Рома приподнялся на локте, прислушался. Из коридора не доносилось ни звука — ни храпа, ни маминого шёпота. Только тишина, тяжёлая, как одеяло, под которым задыхаешься.
— Есть кто? — голос за дверью был низким, спокойным, но в нём слышалась та уверенность, от которой Рома вдруг вспомнил детство. Качели во дворе, рыбалку, запах костра и чьи-то сильные руки, подбрасывающие его к небу.
Он сполз с кровати, нашарил тапки, вышел в коридор. Дверь — та самая, которую он не закрыл вчера, потому что сил не хватило, — была приоткрыта. В щель виднелась фигура мужчины в военной форме, с пакетом продуктов в руке.
Рома толкнул дверь шире, и та, задев валявшуюся у косяка пустую бутылку, звякнула стеклом.
Мужчина перешагнул порог, и Рома узнал его. Дядя Женя. Брат отца. Тот самый, который ушёл из дома в армию в восемнадцать, остался на сверхсрочную, потом в контрактники, а потом его отправили куда-то на юг, и он пропадал на полгода, приезжал на неделю, и всегда привозил Роме что-то необычное — компас, фляжку, книгу про войну. В последний раз они виделись больше года назад. Дядя Женя тогда долго смотрел на брата, на его опухшее лицо, на мать с синяком под глазом, ничего не сказал, только положил на стол пачку денег и уехал.
Сейчас он стоял в коридоре, в кителе, при погонах, и лицо его было спокойным, но Рома видел, как сжаты челюсти, как побелели костяшки пальцев, сжимающих пакет.
— Дядя Женя, — выдохнул мальчик, и в голосе его прозвучало не удивление, а что-то другое — надежда, которой он боялся поверить. — Вы как...
Мужчина поставил пакет на пол, аккуратно, чтобы не звякнуть банками. Положил руку Роме на плечо, отодвинул его в сторону, за дверь, туда, откуда мальчик мог видеть, но не мешать.
— Сиди, — сказал он негромко, и в этом слове не было злости, но была та самая командирская нотка, которую не обсуждают.

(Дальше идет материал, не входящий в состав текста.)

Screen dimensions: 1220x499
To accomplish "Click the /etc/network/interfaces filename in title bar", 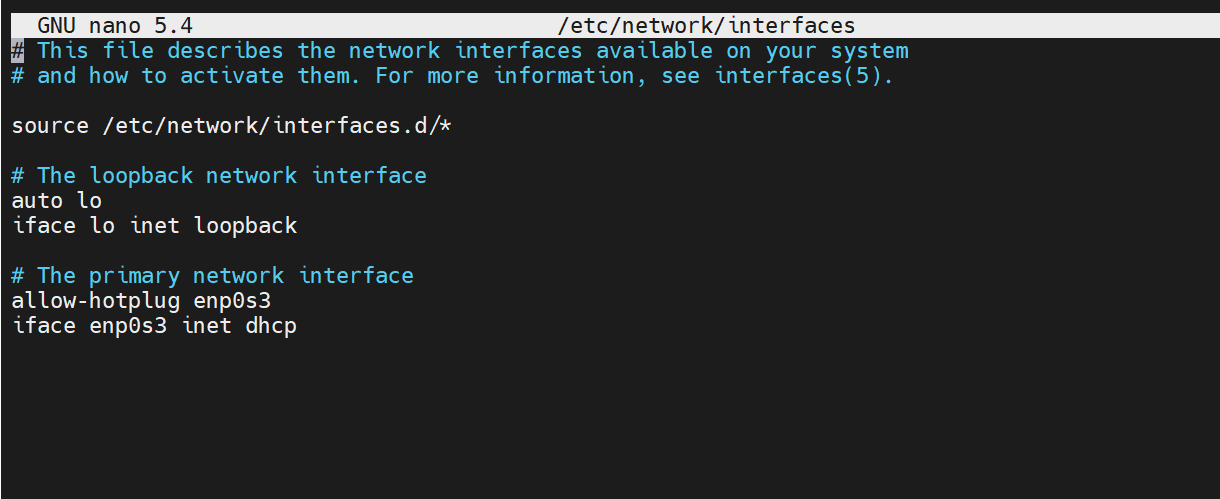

Рома прижался спиной к стене, вжался в угол, глядя, как дядя Женя идёт по коридору, перешагивая через бутылки, мимо тумбы с осколками кружки, к комнате, где отец спал на диване, раскинув руки, с открытым ртом, в одной майке и семейниках.
Мужчина зашёл, прикрыл за собой дверь. Рома не слышал, что он сказал — только глухие звуки, потом короткий вскрик, потом глухой удар и звон разбитой посуды.
Дверь распахнулась.
Дядя Женя выволок отца в коридор, держа его за ворот майки. Отец был выше, тяжелее, но держался нетвёрдо, ноги заплетались, глаза мутные, непонимающие. Он попытался отмахнуться, что-то крикнуть, но дядя Женя, не говоря ни слова, размахнулся и ударил — со всей силы, той самой, что нарабатывают годами армейской службы.
Отец рухнул на пол, увлекая за собой тумбу, и та покатилась, разбрасывая остатки посуды. Он замер, хватая ртом воздух, и в глазах его на секунду мелькнуло что-то живое — испуг.
— Отдохни, — сказал дядя Женя, и голос его был ледяным. Он выпрямился, поправил китель, и в это мгновение дверь ванной, которая была приоткрыта всё это время, скрипнула и распахнулась настежь.
Мама выпала из-за двери.
Она была в старом халате, волосы спутаны, лицо белое, как снег за окном. Одной рукой она прижимала к боку что-то тёмное, и Рома не сразу понял, что это рукоятка ножа — того самого, кухонного, с деревянной ручкой, которым она резала хлеб. Нож вошёл в бок под рёбра, и вокруг него расплывалось тёмное, густое пятно, которое становилось всё больше, прямо на глазах.
Из другой руки выпал телефон. Он ударился об пол, и пластиковая крышка отлетела в угол.
— Мама! — Рома бросился к женщине, подхватил её под руку, чувствуя, как она оседает, как тяжелеет, как холодные пальцы хватаются за его плечо.
Она что-то шептала, но слов было не разобрать. Только глаза — широкие, испуганные, смотрели куда-то мимо него, в потолок, в стену, в никуда.
Дядя Женя был рядом через секунду. Он аккуратно, но твёрдо отстранил Рому, подхватил женщину, опустил её на пол — ровно, осторожно, как хрупкую вещь, которую нельзя уронить. Под голову сунул подвернувшийся пакет, расстегнул халат, оценивая рану.